2. Lumbar IT injection of mice and rats <P10

  1. Preparation
    1. Follow step 1.1. The only exception is the injection volume in step 1.1.3.
      NOTE: Recommended injection volumes for neonatal mice (P0-P1) should not exceed 3 µL, for juvenile mice (P5-P7) should not exceed 5 µL, and for juvenile mice (P10) should not exceed 10 µL. Recommended injection volumes for neonatal rats (P0-P1) should not exceed 5 µL, for juvenile rats (P5-P7) should not exceed 10 µL, and for juvenile rats (P10) should not exceed 30 µL (Table 1).
  2. Restraining
    1. Using the dominant hand, hold the mouse/rat by the tail on a paper towel. The mouse/rat should be in the neutral prone position with the lateral aspect of the body facing you.
      NOTE: Mice/rats may struggle due to restraint but should not elicit a specific pain response. If more than momentary pain responses are observed, administration of analgesics may be necessary; seek veterinary guidance.
    2. Gently but firmly grasp the pelvic girdle between the non-dominant thumb and index finger.
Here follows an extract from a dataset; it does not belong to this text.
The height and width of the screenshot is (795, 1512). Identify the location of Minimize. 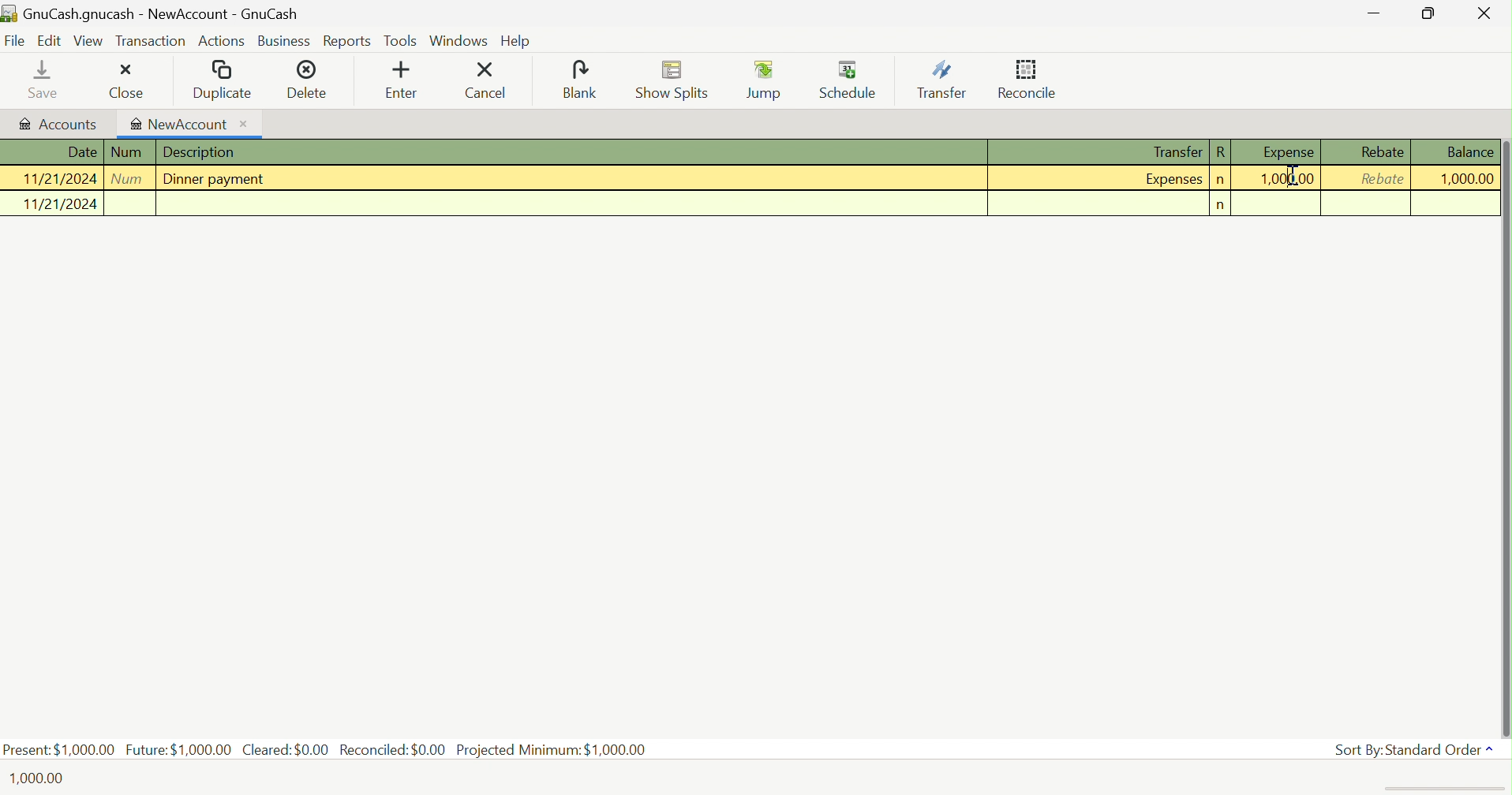
(1375, 15).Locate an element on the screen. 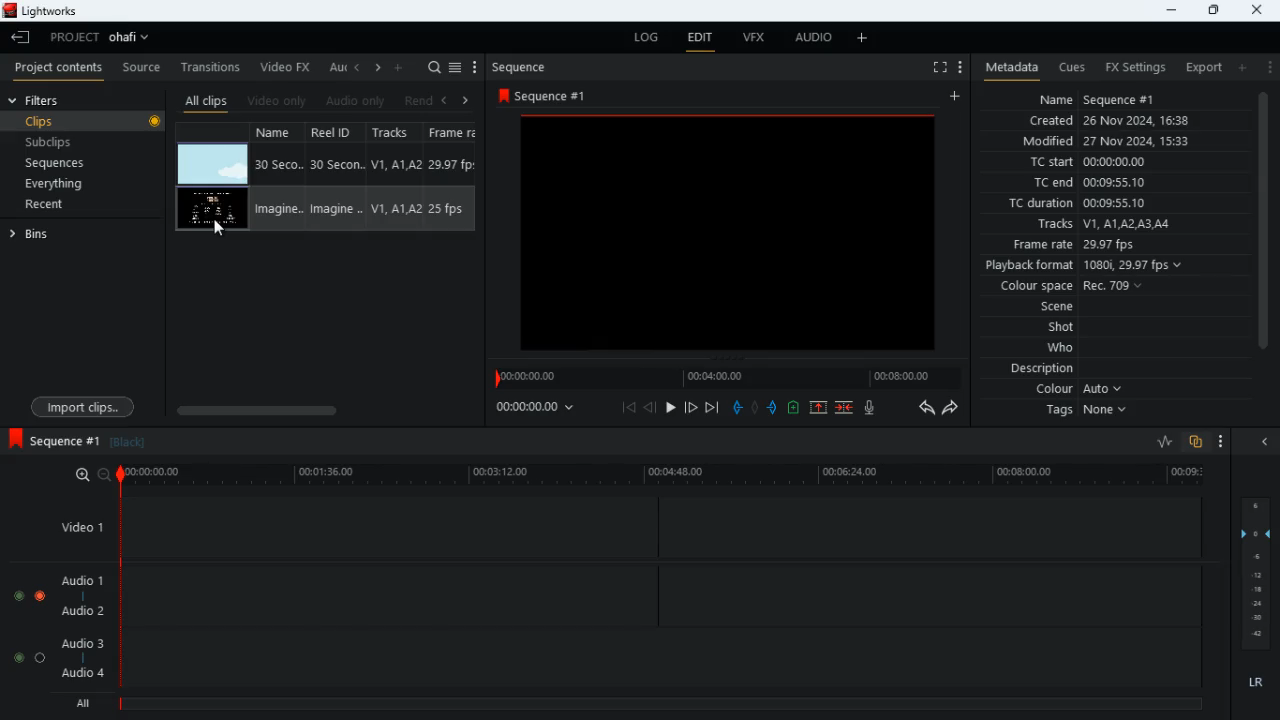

The iliac crest should be palpable and positioned in the center of the distal phalanx of each finger (Figure 1C).
      NOTE: At this age, there is no concern about being bitten, so wrapping the paper towel over the mouse/rat is not required. It may be necessary to use a paper towel in P5-10 rats to keep the larger rat pups still.
    3. Gently rotate the base of the tail to ensure proper alignment of the spine. The pelvis of the mouse/rat should be square so that the vertebral processes of the lumbar spine are perpendicular to the work surface.
    4. Swab the dorsal lumbar region of the mouse/rat with a 70% alcohol prep pad.
    5. Part the hair, if applicable, ~1-3 mm cranial to the iliac crest to help visualize the injection location. Visualization of the target area is easier in younger mice/rats. In hairless neonates, an indentation may be seen in the intervertebral space.
    6. Feel for or visualize the L4-L5 or L5-L6 intervertebral space, ~1-3 mm cranial to the iliac crest.
      ​NOTE: The exact distance is variable depending on the size and age of the mouse/rat.
  3. Injection
    1. Using the dominant hand, hold the center of the microliter syringe and position it at a 30-45-degree angle to the mouse/rat spine. With the bevel of the needle facing the head of the mouse/rat, puncture the skin approximately 1-3 mm caudle to the intervertebral space. Because of the angled orientation of the syringe, the point of insertion on the skin is slightly caudal to the intervertebral space.
      NOTE: This distance may change with the age and size of the mouse/rat.
    2. The remainder of steps are identical to steps 1.3.3-1.3.10 of mice >P21.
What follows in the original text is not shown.